— start Record extracts —

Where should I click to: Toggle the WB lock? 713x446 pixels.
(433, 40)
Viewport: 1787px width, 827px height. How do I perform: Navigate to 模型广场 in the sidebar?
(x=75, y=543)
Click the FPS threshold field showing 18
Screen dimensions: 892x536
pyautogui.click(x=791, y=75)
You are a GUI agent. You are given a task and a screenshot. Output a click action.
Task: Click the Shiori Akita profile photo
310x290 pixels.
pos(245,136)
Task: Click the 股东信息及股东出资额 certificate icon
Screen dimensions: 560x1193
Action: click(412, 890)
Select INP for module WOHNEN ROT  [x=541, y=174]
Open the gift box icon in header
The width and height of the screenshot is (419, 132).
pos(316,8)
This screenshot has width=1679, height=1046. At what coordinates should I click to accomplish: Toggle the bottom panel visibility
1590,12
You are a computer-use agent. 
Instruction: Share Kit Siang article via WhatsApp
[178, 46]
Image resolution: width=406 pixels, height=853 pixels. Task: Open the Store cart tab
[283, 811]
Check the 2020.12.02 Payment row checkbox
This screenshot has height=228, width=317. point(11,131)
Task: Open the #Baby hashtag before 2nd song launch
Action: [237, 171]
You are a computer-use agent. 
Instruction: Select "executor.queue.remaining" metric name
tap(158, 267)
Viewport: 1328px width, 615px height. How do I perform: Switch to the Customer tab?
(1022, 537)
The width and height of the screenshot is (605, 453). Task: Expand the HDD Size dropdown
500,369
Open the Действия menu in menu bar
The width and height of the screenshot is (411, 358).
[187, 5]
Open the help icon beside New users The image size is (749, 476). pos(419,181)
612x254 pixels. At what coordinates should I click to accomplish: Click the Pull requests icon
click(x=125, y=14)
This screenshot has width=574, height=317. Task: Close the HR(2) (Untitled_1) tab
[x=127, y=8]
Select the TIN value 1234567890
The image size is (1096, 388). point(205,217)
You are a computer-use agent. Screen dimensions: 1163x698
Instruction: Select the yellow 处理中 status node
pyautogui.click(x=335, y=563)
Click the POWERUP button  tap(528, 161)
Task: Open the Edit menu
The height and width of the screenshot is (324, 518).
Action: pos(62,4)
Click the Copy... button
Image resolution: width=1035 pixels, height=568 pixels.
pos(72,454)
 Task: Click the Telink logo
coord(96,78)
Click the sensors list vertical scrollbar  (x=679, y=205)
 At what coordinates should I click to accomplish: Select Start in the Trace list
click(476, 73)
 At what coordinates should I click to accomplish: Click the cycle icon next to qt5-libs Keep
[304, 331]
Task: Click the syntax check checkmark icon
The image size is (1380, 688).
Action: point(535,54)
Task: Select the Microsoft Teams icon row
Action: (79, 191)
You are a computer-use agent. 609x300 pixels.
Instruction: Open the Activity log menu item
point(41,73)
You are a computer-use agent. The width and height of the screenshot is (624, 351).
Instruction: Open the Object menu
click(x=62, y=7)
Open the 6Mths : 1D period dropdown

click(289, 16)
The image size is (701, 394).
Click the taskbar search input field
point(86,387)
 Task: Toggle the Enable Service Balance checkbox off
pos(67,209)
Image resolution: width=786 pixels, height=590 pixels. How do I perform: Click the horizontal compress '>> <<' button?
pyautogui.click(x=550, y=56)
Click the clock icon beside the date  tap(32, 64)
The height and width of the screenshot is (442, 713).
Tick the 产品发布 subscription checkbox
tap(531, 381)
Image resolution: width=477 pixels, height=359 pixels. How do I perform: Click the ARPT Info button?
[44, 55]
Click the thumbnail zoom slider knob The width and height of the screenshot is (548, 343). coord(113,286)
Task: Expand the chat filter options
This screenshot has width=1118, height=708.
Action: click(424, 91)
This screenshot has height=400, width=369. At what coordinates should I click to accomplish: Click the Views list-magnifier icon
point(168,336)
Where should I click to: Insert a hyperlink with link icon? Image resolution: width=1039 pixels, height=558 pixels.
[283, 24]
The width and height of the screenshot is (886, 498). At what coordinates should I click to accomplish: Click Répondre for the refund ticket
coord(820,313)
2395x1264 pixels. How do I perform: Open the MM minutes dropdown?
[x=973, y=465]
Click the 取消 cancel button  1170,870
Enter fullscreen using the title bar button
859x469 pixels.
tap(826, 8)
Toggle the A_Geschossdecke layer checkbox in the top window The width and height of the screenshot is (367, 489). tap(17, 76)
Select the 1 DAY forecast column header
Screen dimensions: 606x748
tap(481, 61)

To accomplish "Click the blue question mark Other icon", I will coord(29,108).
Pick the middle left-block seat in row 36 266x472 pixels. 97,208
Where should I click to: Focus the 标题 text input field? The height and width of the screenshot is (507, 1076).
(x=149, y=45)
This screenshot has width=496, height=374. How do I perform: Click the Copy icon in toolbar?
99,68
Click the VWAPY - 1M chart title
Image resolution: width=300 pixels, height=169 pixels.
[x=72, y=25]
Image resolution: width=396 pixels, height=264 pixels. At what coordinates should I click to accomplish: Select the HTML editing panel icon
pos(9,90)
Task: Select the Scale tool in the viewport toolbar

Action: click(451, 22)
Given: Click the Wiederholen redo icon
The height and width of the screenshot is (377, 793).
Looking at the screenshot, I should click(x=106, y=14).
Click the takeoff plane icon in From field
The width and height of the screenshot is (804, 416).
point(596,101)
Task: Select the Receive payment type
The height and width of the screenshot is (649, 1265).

— end Record extracts —

Set problem: Could you put every line of the data above into a Markdown table with the columns Row and Line, numbering the rows and leaving out blank lines?

Expected answer:
| Row | Line |
|---|---|
| 1 | Where should I click to: Toggle the WB lock? 713x446 pixels. |
| 2 | (433, 40) |
| 3 | Viewport: 1787px width, 827px height. How do I perform: Navigate to 模型广场 in the sidebar? |
| 4 | (x=75, y=543) |
| 5 | Click the FPS threshold field showing 18 |
| 6 | Screen dimensions: 892x536 |
| 7 | pyautogui.click(x=791, y=75) |
| 8 | You are a GUI agent. You are given a task and a screenshot. Output a click action. |
| 9 | Task: Click the Shiori Akita profile photo |
| 10 | 310x290 pixels. |
| 11 | pos(245,136) |
| 12 | Task: Click the 股东信息及股东出资额 certificate icon |
| 13 | Screen dimensions: 560x1193 |
| 14 | Action: click(412, 890) |
| 15 | Select INP for module WOHNEN ROT  [x=541, y=174] |
| 16 | Open the gift box icon in header |
| 17 | The width and height of the screenshot is (419, 132). |
| 18 | pos(316,8) |
| 19 | This screenshot has width=1679, height=1046. At what coordinates should I click to accomplish: Toggle the bottom panel visibility |
| 20 | 1590,12 |
| 21 | You are a computer-use agent.  |
| 22 | Instruction: Share Kit Siang article via WhatsApp |
| 23 | [178, 46] |
| 24 | Image resolution: width=406 pixels, height=853 pixels. Task: Open the Store cart tab |
| 25 | [283, 811] |
| 26 | Check the 2020.12.02 Payment row checkbox |
| 27 | This screenshot has height=228, width=317. point(11,131) |
| 28 | Task: Open the #Baby hashtag before 2nd song launch |
| 29 | Action: [237, 171] |
| 30 | You are a computer-use agent.  |
| 31 | Instruction: Select "executor.queue.remaining" metric name |
| 32 | tap(158, 267) |
| 33 | Viewport: 1328px width, 615px height. How do I perform: Switch to the Customer tab? |
| 34 | (1022, 537) |
| 35 | The width and height of the screenshot is (605, 453). Task: Expand the HDD Size dropdown |
| 36 | 500,369 |
| 37 | Open the Действия menu in menu bar |
| 38 | The width and height of the screenshot is (411, 358). |
| 39 | [187, 5] |
| 40 | Open the help icon beside New users The image size is (749, 476). pos(419,181) |
| 41 | 612x254 pixels. At what coordinates should I click to accomplish: Click the Pull requests icon |
| 42 | click(x=125, y=14) |
| 43 | This screenshot has width=574, height=317. Task: Close the HR(2) (Untitled_1) tab |
| 44 | [x=127, y=8] |
| 45 | Select the TIN value 1234567890 |
| 46 | The image size is (1096, 388). point(205,217) |
| 47 | You are a computer-use agent. Screen dimensions: 1163x698 |
| 48 | Instruction: Select the yellow 处理中 status node |
| 49 | pyautogui.click(x=335, y=563) |
| 50 | Click the POWERUP button  tap(528, 161) |
| 51 | Task: Open the Edit menu |
| 52 | The height and width of the screenshot is (324, 518). |
| 53 | Action: pos(62,4) |
| 54 | Click the Copy... button |
| 55 | Image resolution: width=1035 pixels, height=568 pixels. |
| 56 | pos(72,454) |
| 57 |  Task: Click the Telink logo |
| 58 | coord(96,78) |
| 59 | Click the sensors list vertical scrollbar  (x=679, y=205) |
| 60 |  At what coordinates should I click to accomplish: Select Start in the Trace list |
| 61 | click(476, 73) |
| 62 |  At what coordinates should I click to accomplish: Click the cycle icon next to qt5-libs Keep |
| 63 | [304, 331] |
| 64 | Task: Click the syntax check checkmark icon |
| 65 | The image size is (1380, 688). |
| 66 | Action: point(535,54) |
| 67 | Task: Select the Microsoft Teams icon row |
| 68 | Action: (79, 191) |
| 69 | You are a computer-use agent. 609x300 pixels. |
| 70 | Instruction: Open the Activity log menu item |
| 71 | point(41,73) |
| 72 | You are a computer-use agent. The width and height of the screenshot is (624, 351). |
| 73 | Instruction: Open the Object menu |
| 74 | click(x=62, y=7) |
| 75 | Open the 6Mths : 1D period dropdown |
| 76 | click(289, 16) |
| 77 | The image size is (701, 394). |
| 78 | Click the taskbar search input field |
| 79 | point(86,387) |
| 80 |  Task: Toggle the Enable Service Balance checkbox off |
| 81 | pos(67,209) |
| 82 | Image resolution: width=786 pixels, height=590 pixels. How do I perform: Click the horizontal compress '>> <<' button? |
| 83 | pyautogui.click(x=550, y=56) |
| 84 | Click the clock icon beside the date  tap(32, 64) |
| 85 | The height and width of the screenshot is (442, 713). |
| 86 | Tick the 产品发布 subscription checkbox |
| 87 | tap(531, 381) |
| 88 | Image resolution: width=477 pixels, height=359 pixels. How do I perform: Click the ARPT Info button? |
| 89 | [44, 55] |
| 90 | Click the thumbnail zoom slider knob The width and height of the screenshot is (548, 343). coord(113,286) |
| 91 | Task: Expand the chat filter options |
| 92 | This screenshot has width=1118, height=708. |
| 93 | Action: click(424, 91) |
| 94 | This screenshot has height=400, width=369. At what coordinates should I click to accomplish: Click the Views list-magnifier icon |
| 95 | point(168,336) |
| 96 | Where should I click to: Insert a hyperlink with link icon? Image resolution: width=1039 pixels, height=558 pixels. |
| 97 | [283, 24] |
| 98 | The width and height of the screenshot is (886, 498). At what coordinates should I click to accomplish: Click Répondre for the refund ticket |
| 99 | coord(820,313) |
| 100 | 2395x1264 pixels. How do I perform: Open the MM minutes dropdown? |
| 101 | [x=973, y=465] |
| 102 | Click the 取消 cancel button  1170,870 |
| 103 | Enter fullscreen using the title bar button |
| 104 | 859x469 pixels. |
| 105 | tap(826, 8) |
| 106 | Toggle the A_Geschossdecke layer checkbox in the top window The width and height of the screenshot is (367, 489). tap(17, 76) |
| 107 | Select the 1 DAY forecast column header |
| 108 | Screen dimensions: 606x748 |
| 109 | tap(481, 61) |
| 110 | To accomplish "Click the blue question mark Other icon", I will coord(29,108). |
| 111 | Pick the middle left-block seat in row 36 266x472 pixels. 97,208 |
| 112 | Where should I click to: Focus the 标题 text input field? The height and width of the screenshot is (507, 1076). |
| 113 | (x=149, y=45) |
| 114 | This screenshot has width=496, height=374. How do I perform: Click the Copy icon in toolbar? |
| 115 | 99,68 |
| 116 | Click the VWAPY - 1M chart title |
| 117 | Image resolution: width=300 pixels, height=169 pixels. |
| 118 | [x=72, y=25] |
| 119 | Image resolution: width=396 pixels, height=264 pixels. At what coordinates should I click to accomplish: Select the HTML editing panel icon |
| 120 | pos(9,90) |
| 121 | Task: Select the Scale tool in the viewport toolbar |
| 122 | Action: click(451, 22) |
| 123 | Given: Click the Wiederholen redo icon |
| 124 | The height and width of the screenshot is (377, 793). |
| 125 | Looking at the screenshot, I should click(x=106, y=14). |
| 126 | Click the takeoff plane icon in From field |
| 127 | The width and height of the screenshot is (804, 416). |
| 128 | point(596,101) |
| 129 | Task: Select the Receive payment type |
| 130 | The height and width of the screenshot is (649, 1265). |